(Material supplied)

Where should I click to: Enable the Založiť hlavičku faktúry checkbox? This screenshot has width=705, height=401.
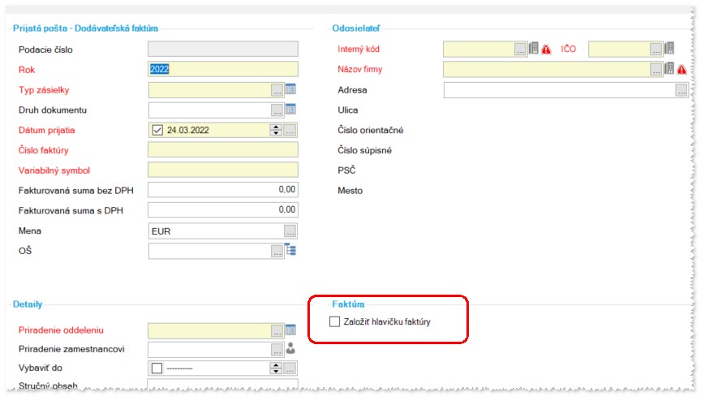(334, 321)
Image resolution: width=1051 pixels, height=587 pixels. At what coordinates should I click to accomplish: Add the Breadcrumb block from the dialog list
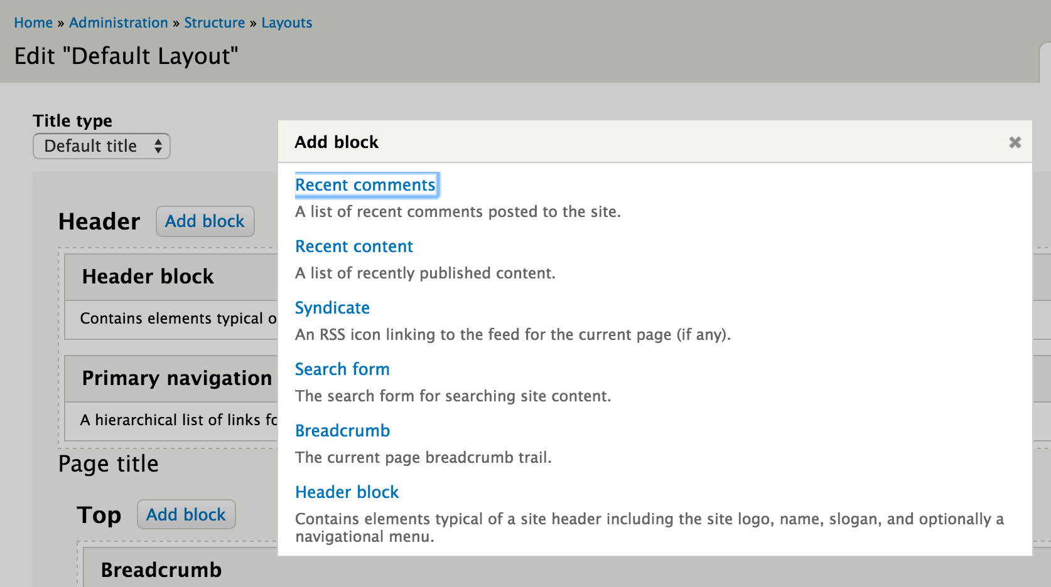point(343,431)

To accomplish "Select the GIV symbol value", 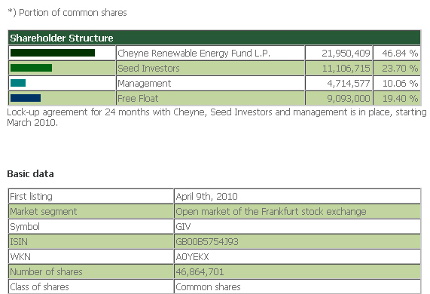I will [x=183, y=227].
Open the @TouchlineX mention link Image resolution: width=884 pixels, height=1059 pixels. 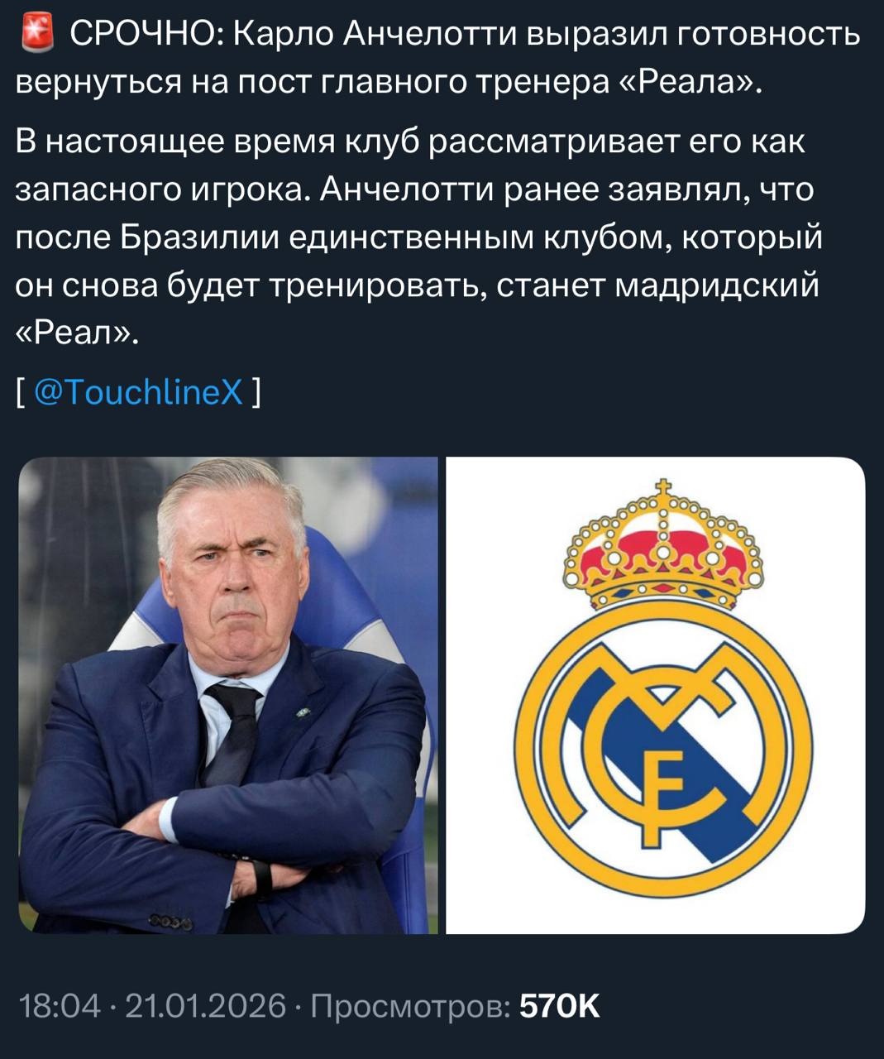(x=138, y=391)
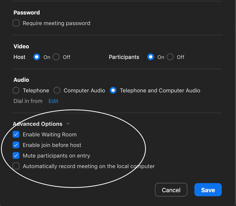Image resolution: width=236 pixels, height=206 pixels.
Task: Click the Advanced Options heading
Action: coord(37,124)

(End Material supplied)
(Material supplied)

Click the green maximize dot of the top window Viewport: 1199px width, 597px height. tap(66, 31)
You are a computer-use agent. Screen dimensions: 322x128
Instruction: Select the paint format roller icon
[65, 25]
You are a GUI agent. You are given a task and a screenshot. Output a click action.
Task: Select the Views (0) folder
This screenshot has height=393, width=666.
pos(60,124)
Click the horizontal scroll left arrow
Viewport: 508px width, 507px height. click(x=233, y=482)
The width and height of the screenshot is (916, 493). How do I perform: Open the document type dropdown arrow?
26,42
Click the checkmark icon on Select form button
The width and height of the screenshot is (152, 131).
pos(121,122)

(End Material supplied)

Exercise
Please say how many lines in the records above contain the word "agent", giving the number alone.

Response area
2